## Work item
Skip all pictures; return exactly the lines from the one containing "Viewport: 1512px width, 793px height." through the end of the data.

Dataset entries:
▶
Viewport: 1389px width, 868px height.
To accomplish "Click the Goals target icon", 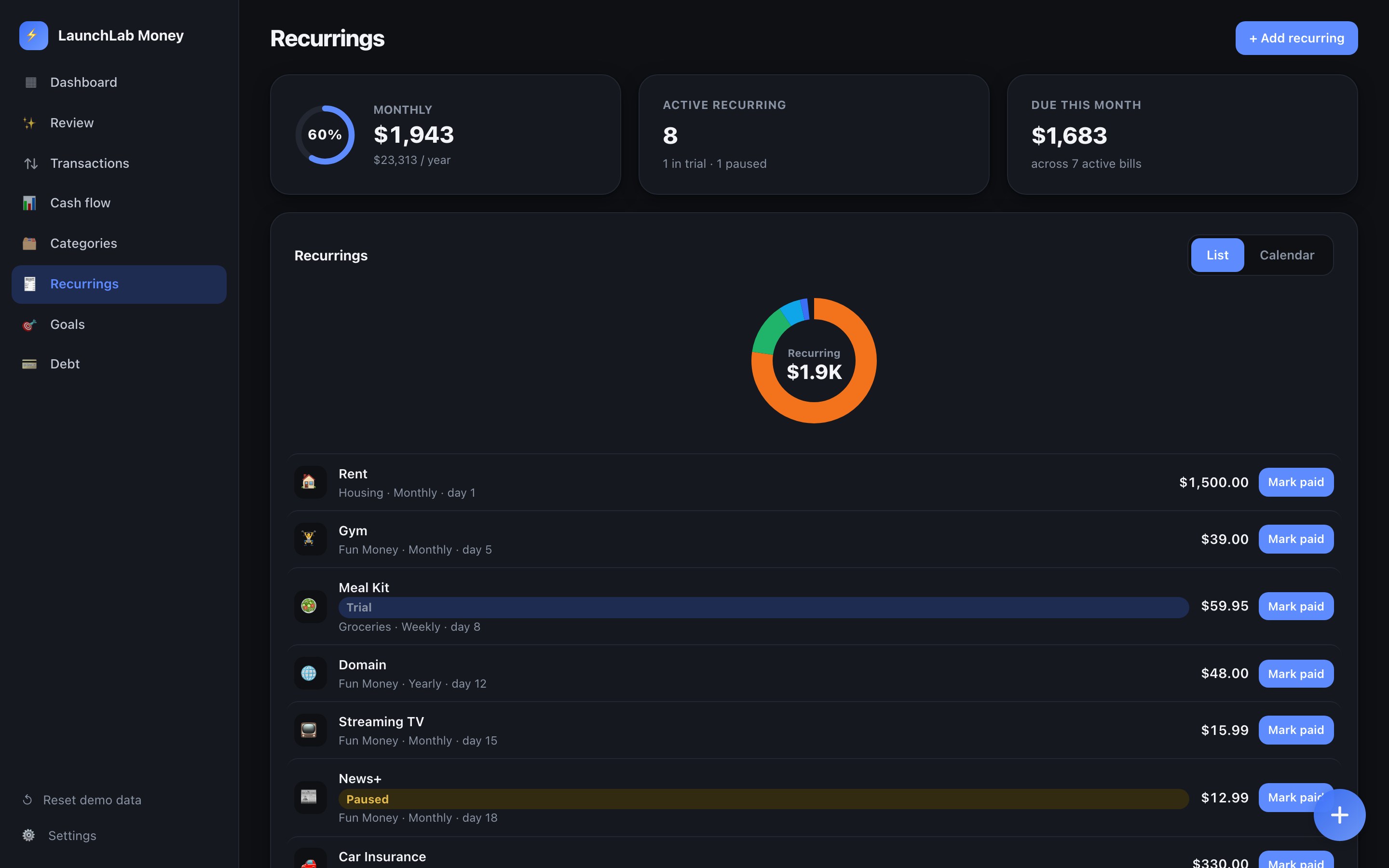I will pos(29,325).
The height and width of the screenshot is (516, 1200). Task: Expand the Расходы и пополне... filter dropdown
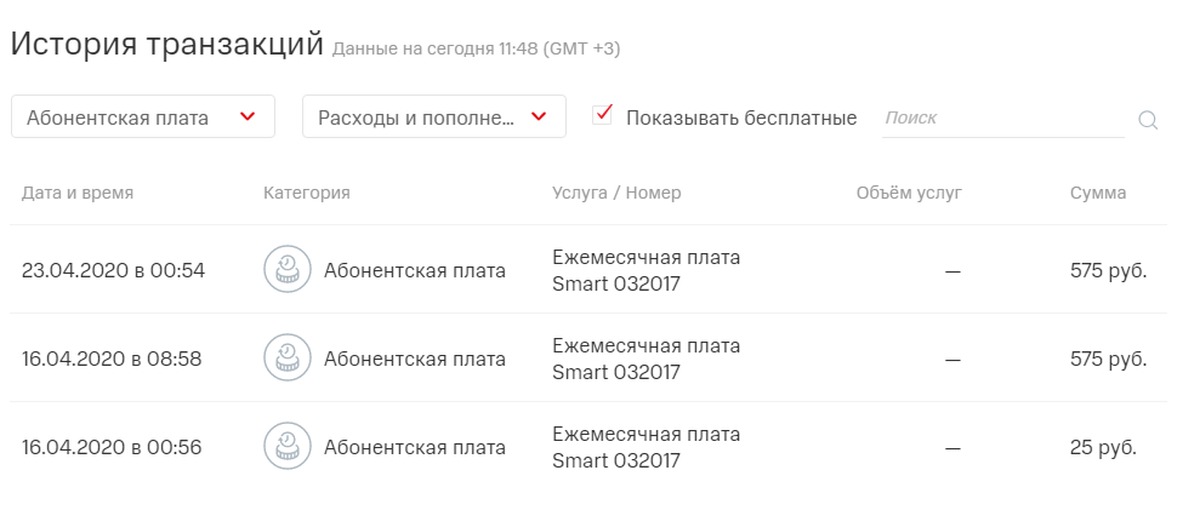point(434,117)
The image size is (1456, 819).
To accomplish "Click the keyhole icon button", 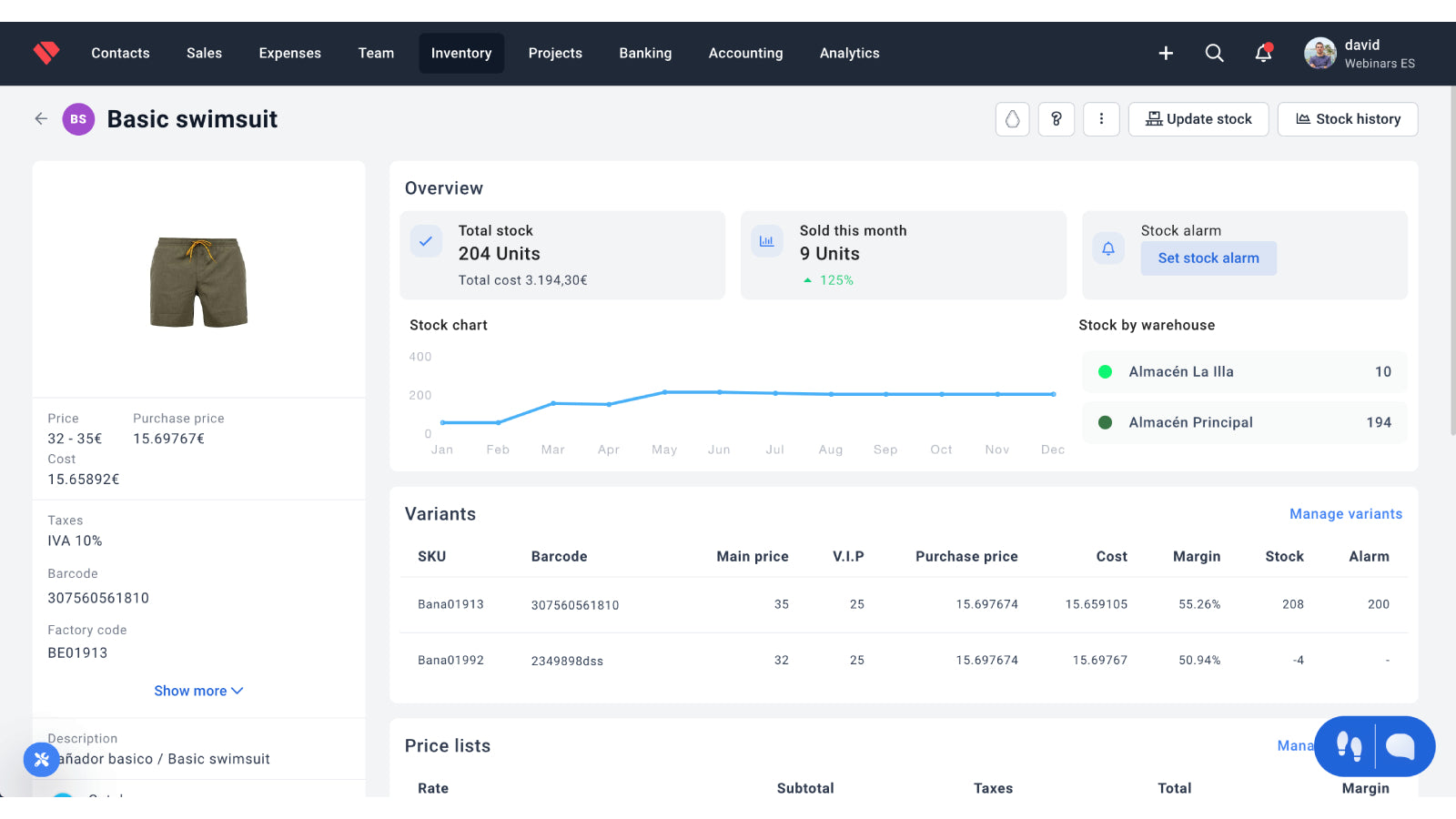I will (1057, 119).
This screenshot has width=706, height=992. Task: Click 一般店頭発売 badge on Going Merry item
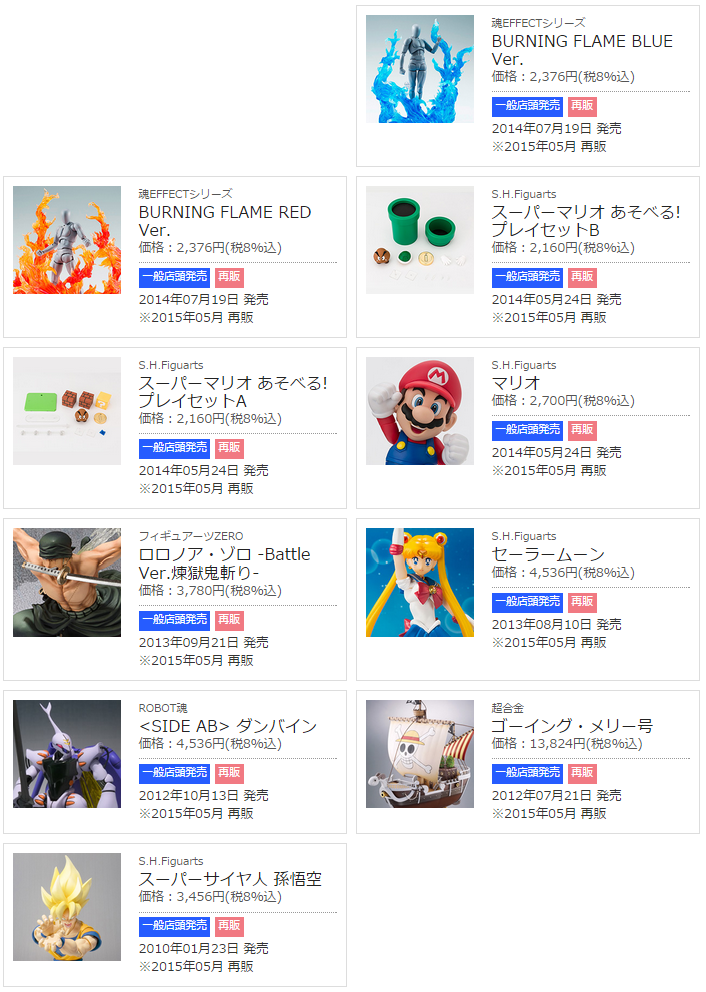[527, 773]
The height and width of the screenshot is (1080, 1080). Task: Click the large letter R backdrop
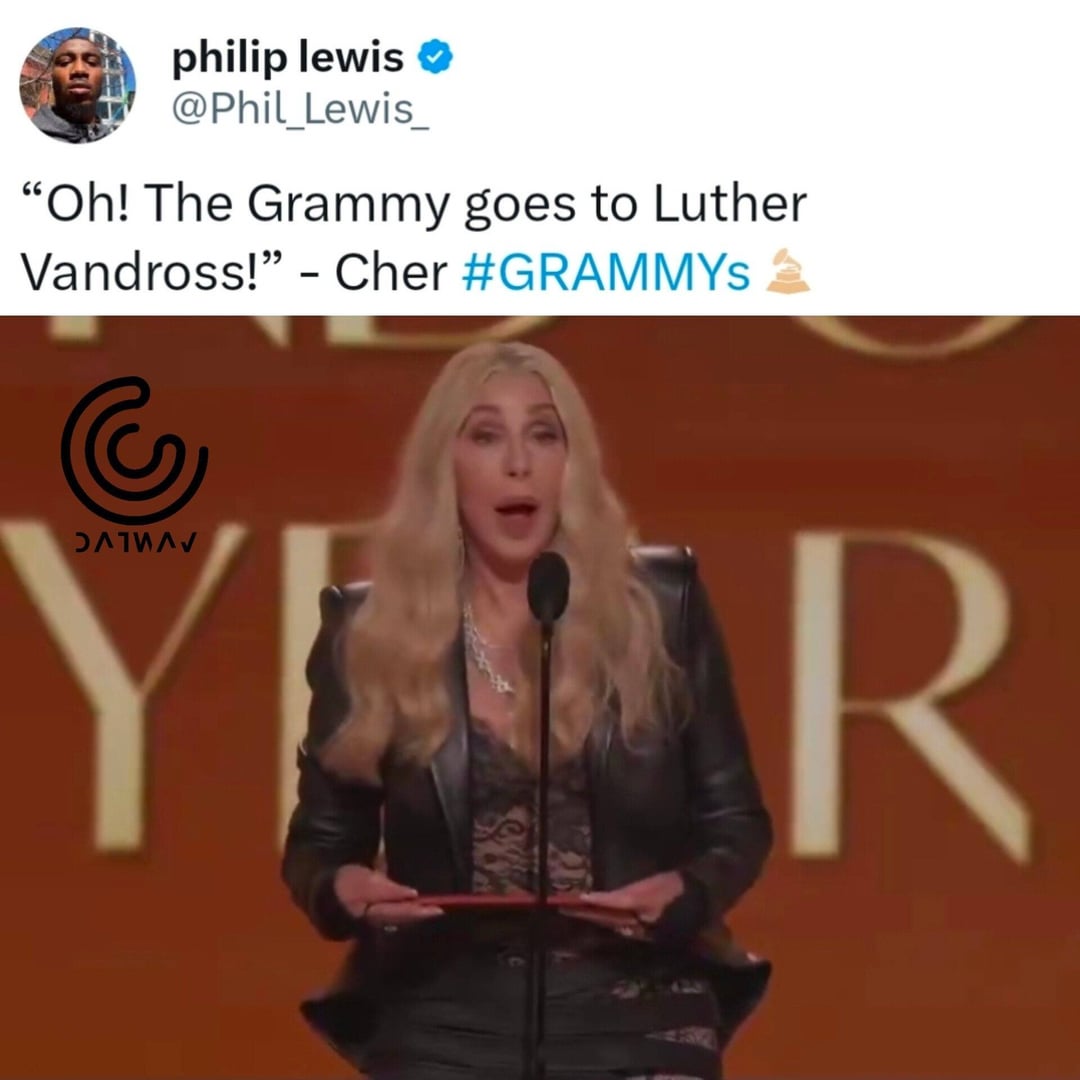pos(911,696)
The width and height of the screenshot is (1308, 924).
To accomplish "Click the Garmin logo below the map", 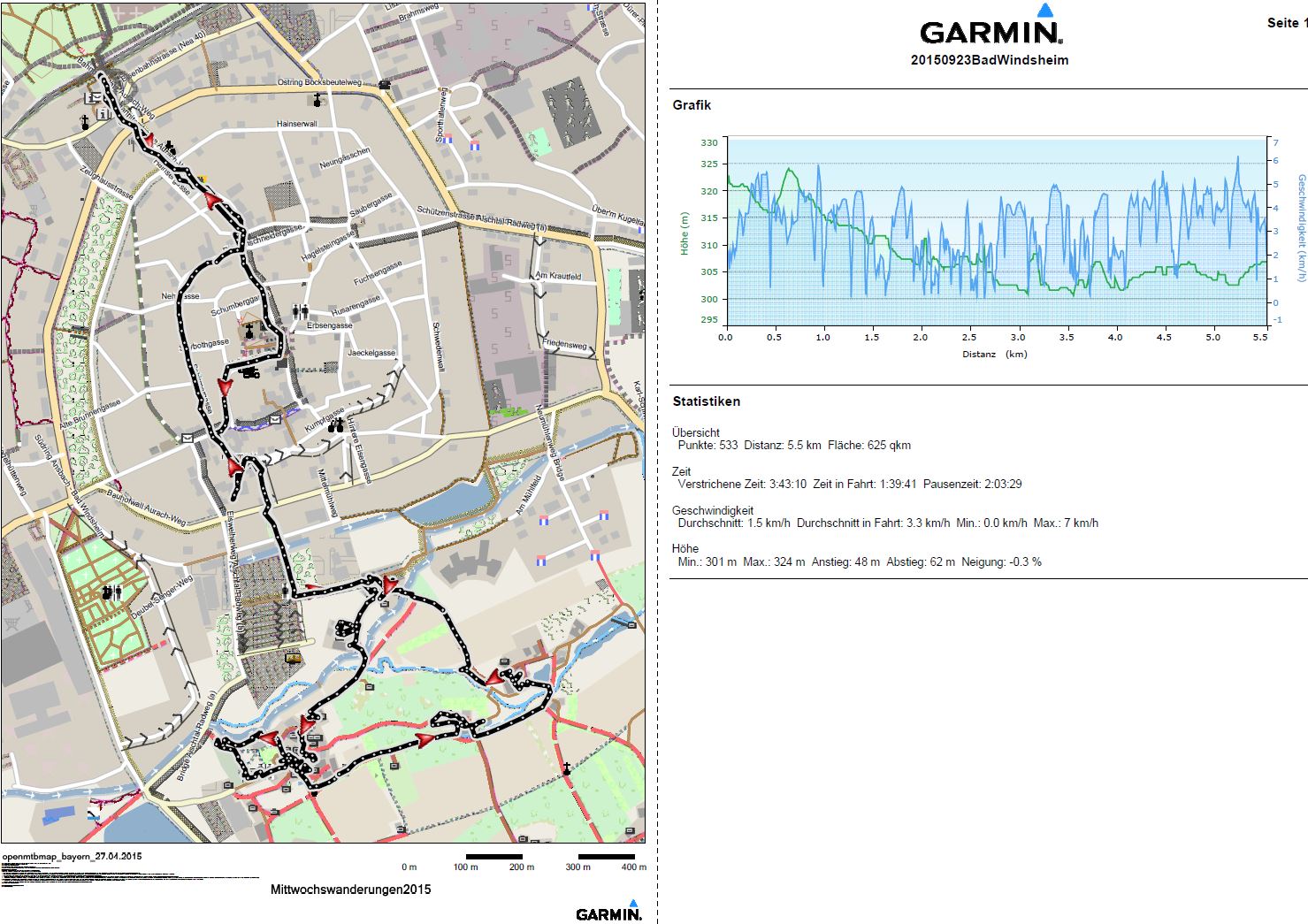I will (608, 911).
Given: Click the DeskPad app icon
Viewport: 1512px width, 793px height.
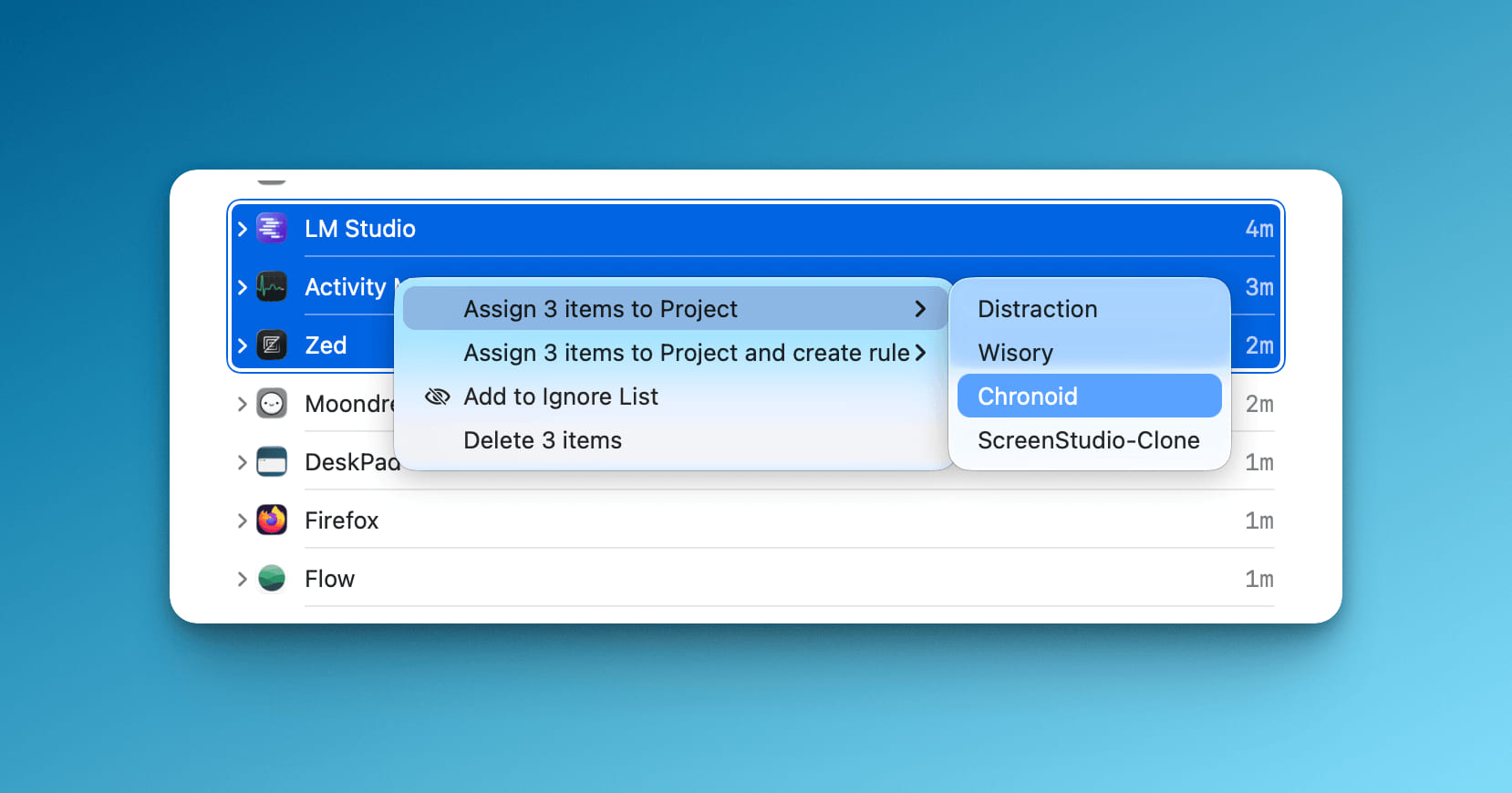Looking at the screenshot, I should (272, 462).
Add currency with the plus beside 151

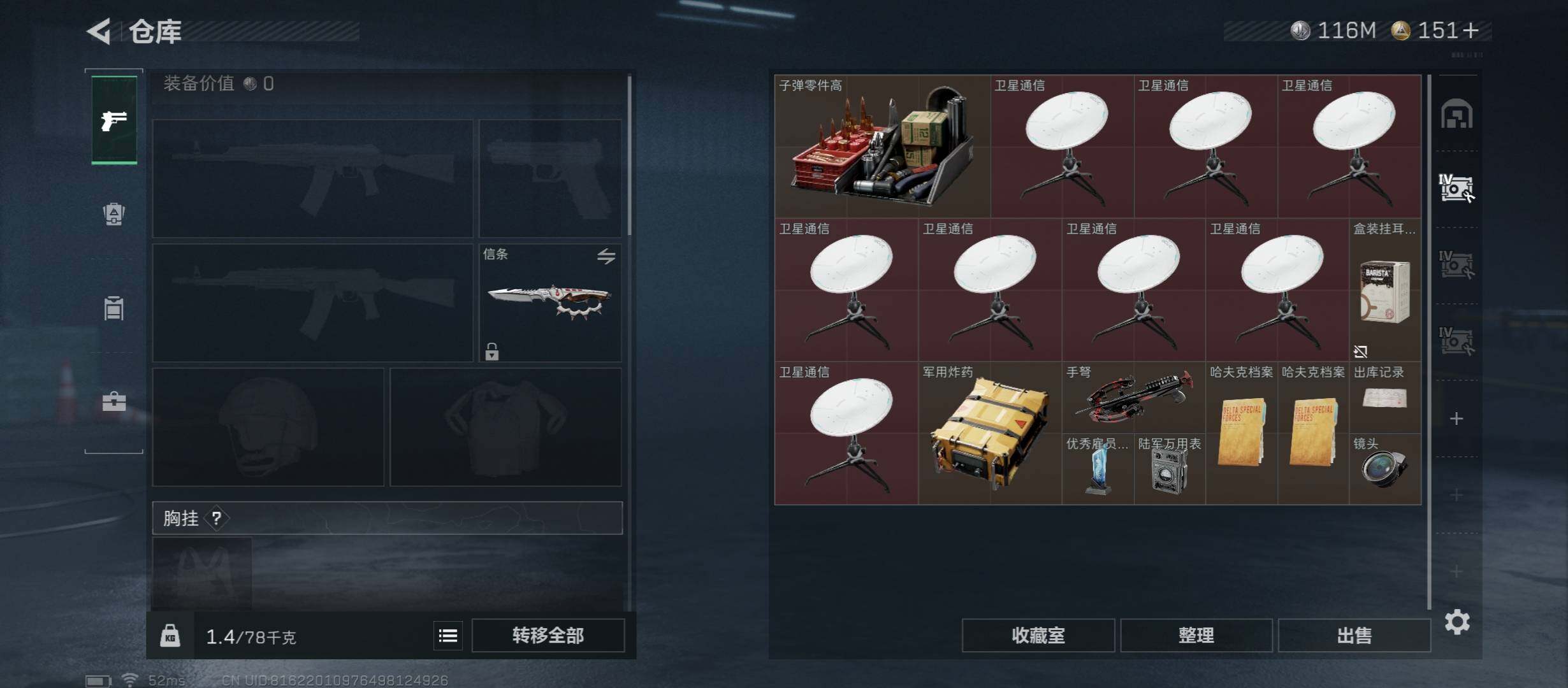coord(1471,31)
◀
## Response
Viewport: 1512px width, 793px height.
Looking at the screenshot, I should (272, 462).
Add currency with the plus beside 151

coord(1471,31)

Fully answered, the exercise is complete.